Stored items
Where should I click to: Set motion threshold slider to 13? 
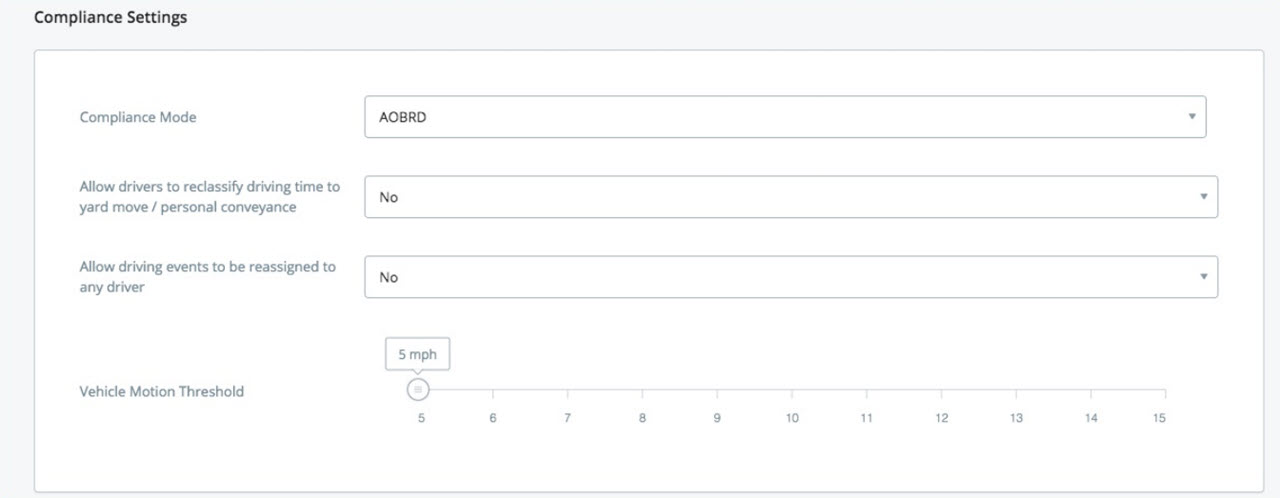(1016, 390)
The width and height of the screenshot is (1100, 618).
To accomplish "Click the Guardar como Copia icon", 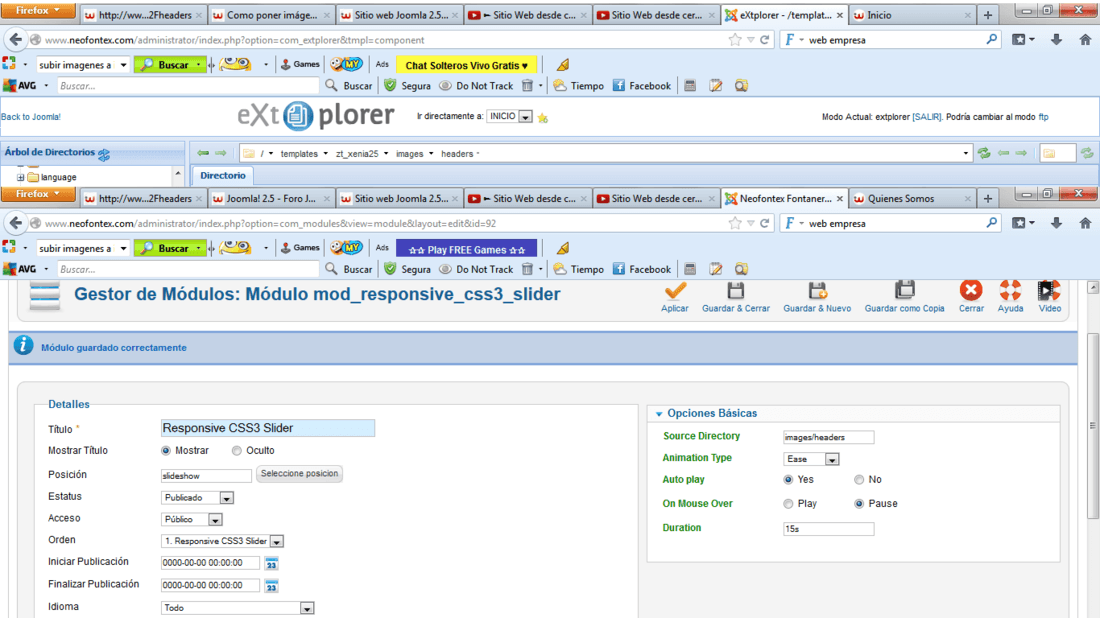I will 904,291.
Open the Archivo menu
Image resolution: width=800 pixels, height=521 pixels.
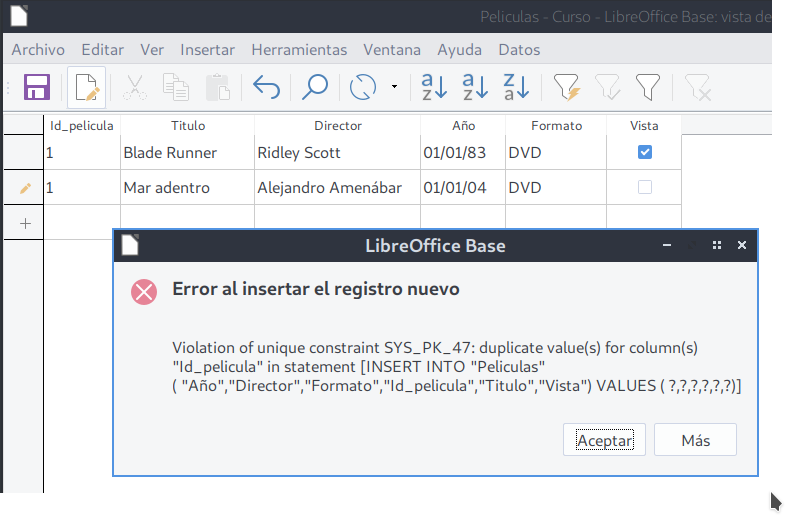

EXERCISE GOAL
Exactly repeat only the lines from the one with "Open the Archivo menu" to the closing line above, both included, and omit every picture.

EXPECTED ANSWER
Open the Archivo menu
Image resolution: width=800 pixels, height=521 pixels.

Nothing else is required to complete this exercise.